Y San Fermín lo volvió a hacer. Volvió a regalar estampas apretadas en las calles de su ciudad. Txikis de infinitas edades y niños ya creciditos. Adultos, si me lo permiten. Todos, esperando y dejando claro que la esencia de un 8 de julio no era otra que la de dejarse llevar.
De pie. Aguardando a gaitas y txistus, quienes representan a diferentes continentes y culturas (Asia, Europa, África y América) eligieron bailar en en una de las primeras citas del día. A las nueve y media. Quizá un poco más. Entonces, cuando ya no valían los relojes, los primeros acordes elevaron a recuerdo la primera vez de niños como Aitor, Elena, Benjamín o Leonardo. Como si por un momento, lo fantástico invadiera el mundo real y todo fuera posible. "Me encantan los gigantes", repetían con insistencia.
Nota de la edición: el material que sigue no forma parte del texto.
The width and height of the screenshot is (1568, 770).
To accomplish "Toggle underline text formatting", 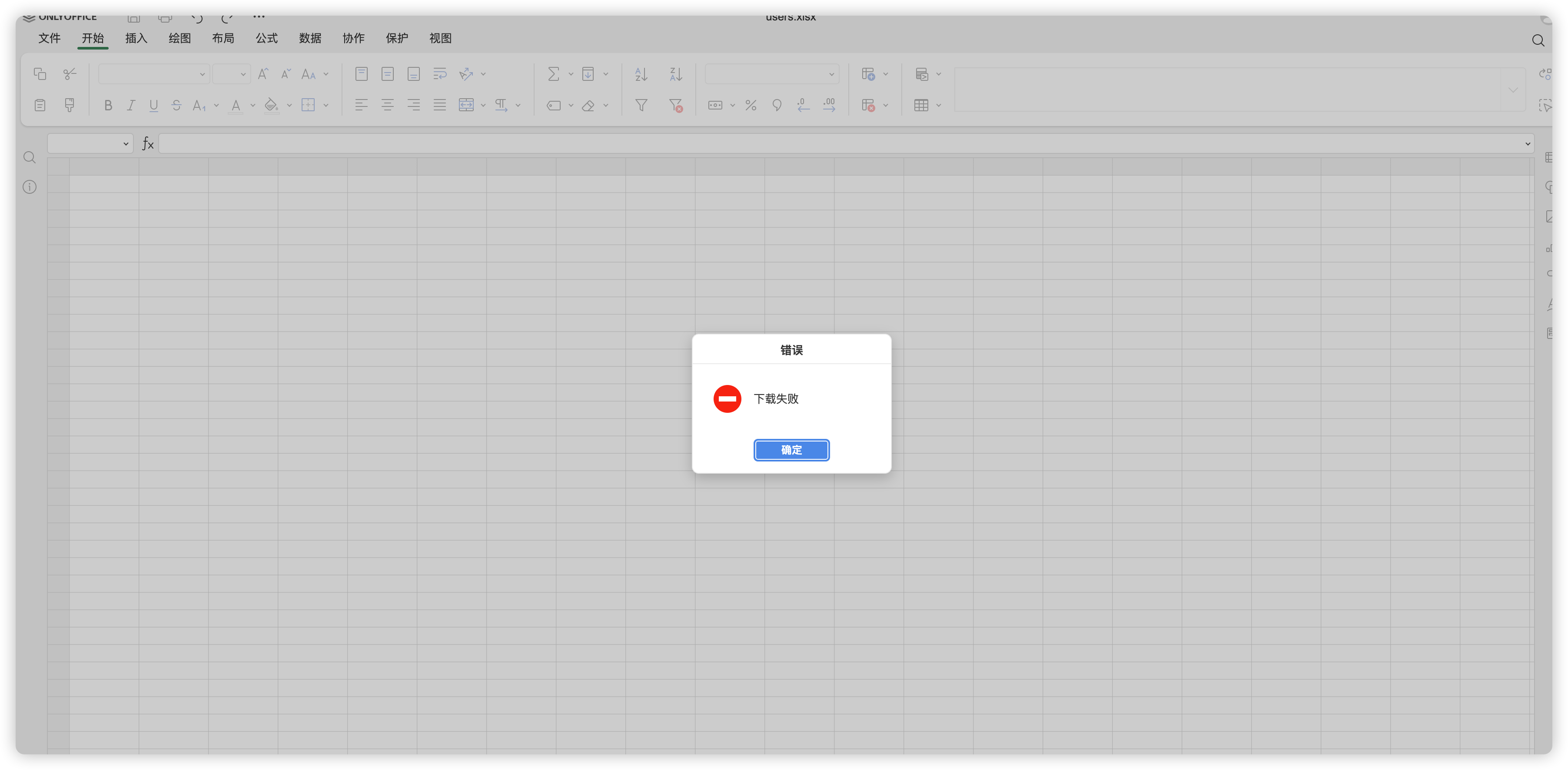I will point(153,105).
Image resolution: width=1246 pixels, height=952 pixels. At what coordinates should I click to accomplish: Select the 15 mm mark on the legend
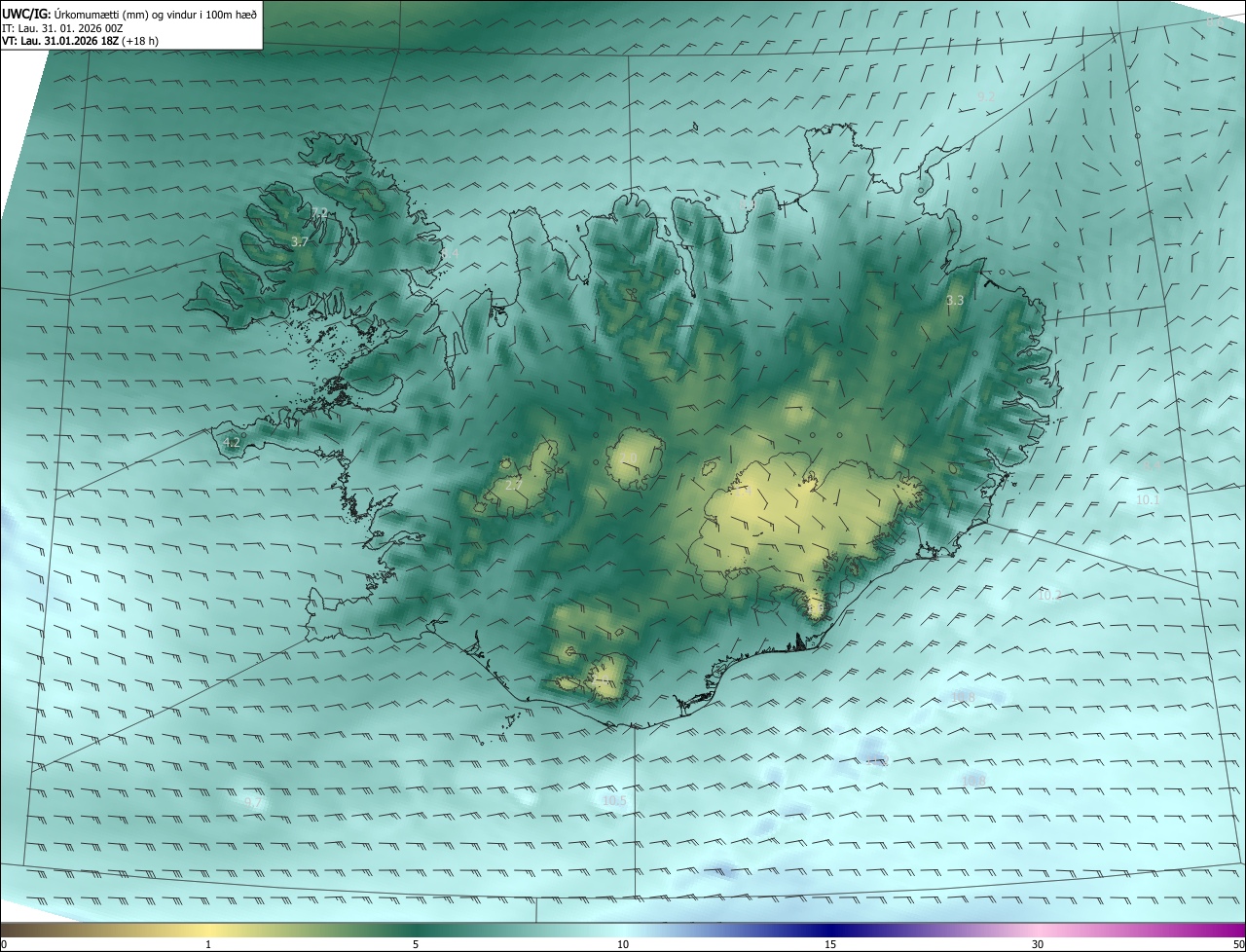[x=830, y=944]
Calle Mayor, Eslava y un poco de espacio en la plaza San Francisco. Bailes que se entremezclaban con columpios y un ritmo alegre, en rapidez y entonación. Braulia fue una de las más aclamadas en ese trazado hacia la plaza del Consejo. Vueltas incontables que dejaron con la boca abierta a más de uno. "Me gusta ir detrás, siempre con ella".
Como también se convertían en reclamo Caravinagre y sus amigos. ¡Carapatata, hazte una foto! ¿A qué no me pillas Coletas? ¿Me chocas la mano Japonesa? Preguntas lanzadas hacia delante. En una cita que, año tras año sigue encandilando a miles de personas.
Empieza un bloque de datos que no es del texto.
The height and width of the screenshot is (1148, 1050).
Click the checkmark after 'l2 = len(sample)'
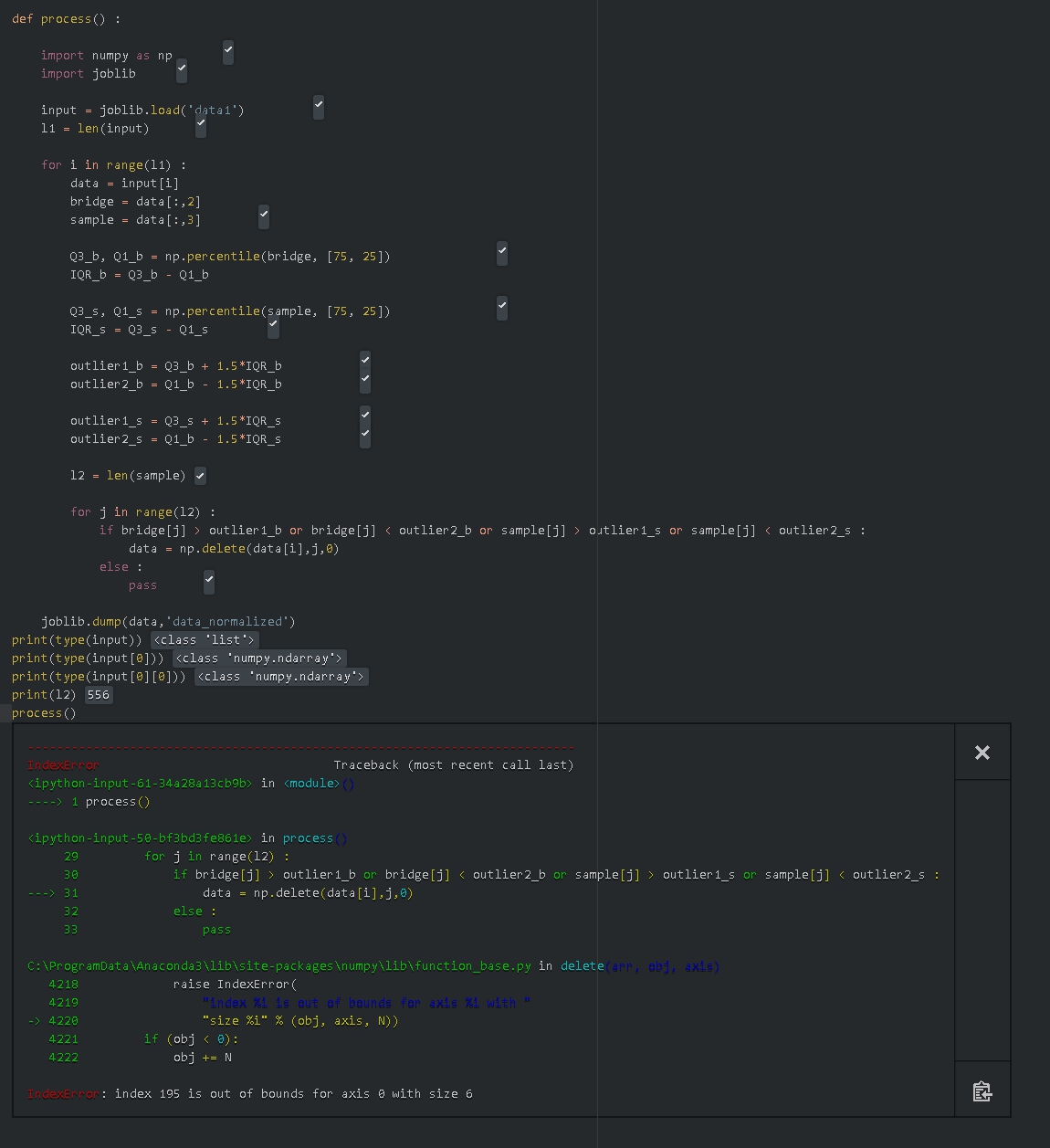[200, 476]
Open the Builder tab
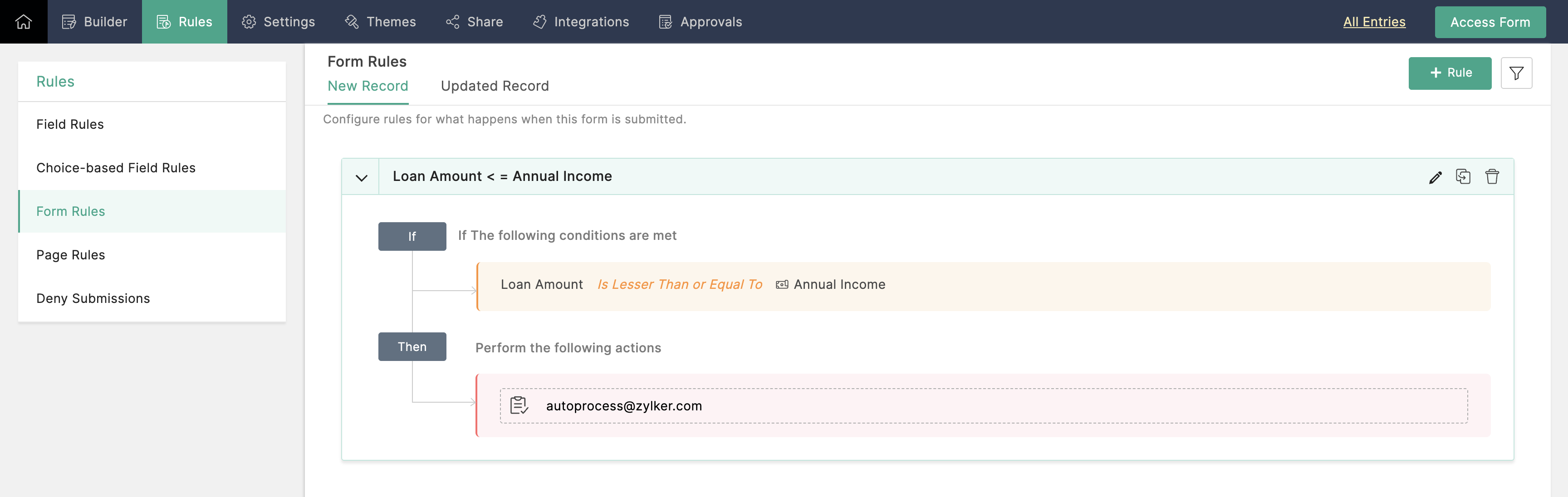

Y es que la calle Calceteros parecía una marea bicolor. Pantalones blancos, sudaderas o chaqueticas rojas. Porque el mercurio mañanero no rompió la bajada. 16, 17 grados que fueron poco a poco subiendo. De la misma manera que también se subían a los hombros de padres y madres (más de ellos que de ellas) los más pequeños de la casa. "Es que no veo". Lucía, Ane u Olaia. Piernas demasiado cortas para un camino tan largo.
Fue por ello que la parada programada de nuevo en el Palacio de Ezpeleta alrededor de las 11 horas se cogiera con ganas. Como las de los comparseros por almorzar y tomarse una cerveza. "Fría, por favor", sonreían desde el equipo de Selim-pia-Elcalzao.
La Comparsa de Gigantes y Cabezudos de Pamplona (propiedad del Ayuntamiento de Pamplona) es uno de los grandes tesoros de las fiestas de San Fermín. Compuesta por 25 figuras —8 gigantes, 5 cabezudos, 6 kilikis y 6 zaldikos—, fueron elaboradas en cartón piedra, madera y tela.
Creados en 1860 por el artista Tadeo Amorena, representan de forma alegórica los territorios de Europa, Asia, África y América en parejas de reyes y reinas. El resto de figuras, incorporadas en años posteriores por diferentes talleres artesanales, completan este singular cortejo que recorre las calles de la ciudad principalmente durante las fiestas.
Cada día, los integrantes de la asociación Cultural Gigantes de Pamplona portan y bailan con maestría estas figuras, acompañados por siete grupos de gaiteros y uno de txistularis, conformando un espectáculo esencial.